Work required. Retype each line below without a single alteration.
(Dataset entries)
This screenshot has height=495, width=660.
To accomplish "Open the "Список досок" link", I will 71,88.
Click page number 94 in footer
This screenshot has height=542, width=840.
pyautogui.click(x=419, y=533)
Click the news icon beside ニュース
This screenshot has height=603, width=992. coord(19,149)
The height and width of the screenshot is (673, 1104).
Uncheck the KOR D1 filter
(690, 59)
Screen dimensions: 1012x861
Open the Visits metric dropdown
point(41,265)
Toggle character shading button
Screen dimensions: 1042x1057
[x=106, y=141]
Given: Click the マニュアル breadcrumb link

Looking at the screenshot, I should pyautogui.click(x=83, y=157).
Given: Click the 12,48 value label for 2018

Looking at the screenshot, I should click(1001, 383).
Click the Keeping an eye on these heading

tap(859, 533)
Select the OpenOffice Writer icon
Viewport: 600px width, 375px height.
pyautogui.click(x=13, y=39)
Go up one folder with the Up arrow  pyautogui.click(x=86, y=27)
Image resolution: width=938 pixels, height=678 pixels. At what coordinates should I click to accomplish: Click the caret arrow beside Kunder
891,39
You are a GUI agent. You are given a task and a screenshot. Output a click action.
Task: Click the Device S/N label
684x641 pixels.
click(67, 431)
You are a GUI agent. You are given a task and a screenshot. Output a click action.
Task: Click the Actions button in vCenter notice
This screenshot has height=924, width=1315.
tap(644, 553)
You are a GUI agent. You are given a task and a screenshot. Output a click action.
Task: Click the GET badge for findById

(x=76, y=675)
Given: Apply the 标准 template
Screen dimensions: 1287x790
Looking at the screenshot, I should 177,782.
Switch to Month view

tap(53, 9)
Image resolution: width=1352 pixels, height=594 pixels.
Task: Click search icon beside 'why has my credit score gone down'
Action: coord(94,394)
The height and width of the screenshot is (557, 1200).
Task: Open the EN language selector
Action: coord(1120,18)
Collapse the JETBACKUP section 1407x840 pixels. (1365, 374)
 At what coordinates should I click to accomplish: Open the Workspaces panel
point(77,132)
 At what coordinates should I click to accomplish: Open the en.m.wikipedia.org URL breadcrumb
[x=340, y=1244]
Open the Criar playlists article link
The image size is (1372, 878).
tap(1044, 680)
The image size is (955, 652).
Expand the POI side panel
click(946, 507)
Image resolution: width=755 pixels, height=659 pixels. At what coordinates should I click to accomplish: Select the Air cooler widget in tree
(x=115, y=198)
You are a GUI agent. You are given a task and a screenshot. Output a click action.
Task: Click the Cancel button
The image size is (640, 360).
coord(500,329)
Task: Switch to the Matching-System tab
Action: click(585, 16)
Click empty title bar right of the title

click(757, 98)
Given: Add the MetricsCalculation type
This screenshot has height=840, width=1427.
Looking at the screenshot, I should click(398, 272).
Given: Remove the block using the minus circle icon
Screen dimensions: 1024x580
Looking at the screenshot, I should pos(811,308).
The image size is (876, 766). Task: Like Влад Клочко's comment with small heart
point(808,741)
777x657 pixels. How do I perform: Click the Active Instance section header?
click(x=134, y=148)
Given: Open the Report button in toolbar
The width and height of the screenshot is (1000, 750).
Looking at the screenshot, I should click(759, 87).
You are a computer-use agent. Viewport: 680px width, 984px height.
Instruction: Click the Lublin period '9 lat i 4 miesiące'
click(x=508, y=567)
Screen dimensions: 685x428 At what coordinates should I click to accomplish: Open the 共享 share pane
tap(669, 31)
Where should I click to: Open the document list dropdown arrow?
(End Dataset entries)
Answer space.
This screenshot has height=495, width=660.
To accomplish "Open the "Список досок" link", I will 71,88.
Click page number 94 in footer
This screenshot has height=542, width=840.
pyautogui.click(x=419, y=533)
Click the news icon beside ニュース
This screenshot has height=603, width=992. coord(19,149)
The height and width of the screenshot is (673, 1104).
Uncheck the KOR D1 filter
(690, 59)
Screen dimensions: 1012x861
Open the Visits metric dropdown
point(41,265)
Toggle character shading button
Screen dimensions: 1042x1057
[x=106, y=141]
Given: Click the マニュアル breadcrumb link

Looking at the screenshot, I should pyautogui.click(x=83, y=157).
Given: Click the 12,48 value label for 2018

Looking at the screenshot, I should click(1001, 383).
Click the Keeping an eye on these heading

tap(859, 533)
Select the OpenOffice Writer icon
Viewport: 600px width, 375px height.
pyautogui.click(x=13, y=39)
Go up one folder with the Up arrow  pyautogui.click(x=86, y=27)
Image resolution: width=938 pixels, height=678 pixels. At what coordinates should I click to accomplish: Click the caret arrow beside Kunder
891,39
You are a GUI agent. You are given a task and a screenshot. Output a click action.
Task: Click the Device S/N label
684x641 pixels.
click(67, 431)
You are a GUI agent. You are given a task and a screenshot. Output a click action.
Task: Click the Actions button in vCenter notice
This screenshot has height=924, width=1315.
tap(644, 553)
You are a GUI agent. You are given a task and a screenshot. Output a click action.
Task: Click the GET badge for findById

(x=76, y=675)
Given: Apply the 标准 template
Screen dimensions: 1287x790
Looking at the screenshot, I should 177,782.
Switch to Month view

tap(53, 9)
Image resolution: width=1352 pixels, height=594 pixels.
Task: Click search icon beside 'why has my credit score gone down'
Action: coord(94,394)
The height and width of the screenshot is (557, 1200).
Task: Open the EN language selector
Action: coord(1120,18)
Collapse the JETBACKUP section 1407x840 pixels. (1365, 374)
 At what coordinates should I click to accomplish: Open the Workspaces panel
point(77,132)
 At what coordinates should I click to accomplish: Open the en.m.wikipedia.org URL breadcrumb
[x=340, y=1244]
Open the Criar playlists article link
The image size is (1372, 878).
tap(1044, 680)
The image size is (955, 652).
Expand the POI side panel
click(946, 507)
Image resolution: width=755 pixels, height=659 pixels. At what coordinates should I click to accomplish: Select the Air cooler widget in tree
(x=115, y=198)
You are a GUI agent. You are given a task and a screenshot. Output a click action.
Task: Click the Cancel button
The image size is (640, 360).
coord(500,329)
Task: Switch to the Matching-System tab
Action: click(585, 16)
Click empty title bar right of the title

click(757, 98)
Given: Add the MetricsCalculation type
This screenshot has height=840, width=1427.
Looking at the screenshot, I should click(398, 272).
Given: Remove the block using the minus circle icon
Screen dimensions: 1024x580
Looking at the screenshot, I should pos(811,308).
The image size is (876, 766). Task: Like Влад Клочко's comment with small heart
point(808,741)
777x657 pixels. How do I perform: Click the Active Instance section header?
click(x=134, y=148)
Given: Open the Report button in toolbar
The width and height of the screenshot is (1000, 750).
Looking at the screenshot, I should click(759, 87).
You are a computer-use agent. Viewport: 680px width, 984px height.
Instruction: Click the Lublin period '9 lat i 4 miesiące'
click(x=508, y=567)
Screen dimensions: 685x428 At what coordinates should I click to accomplish: Open the 共享 share pane
tap(669, 31)
Where should I click to: Open the document list dropdown arrow?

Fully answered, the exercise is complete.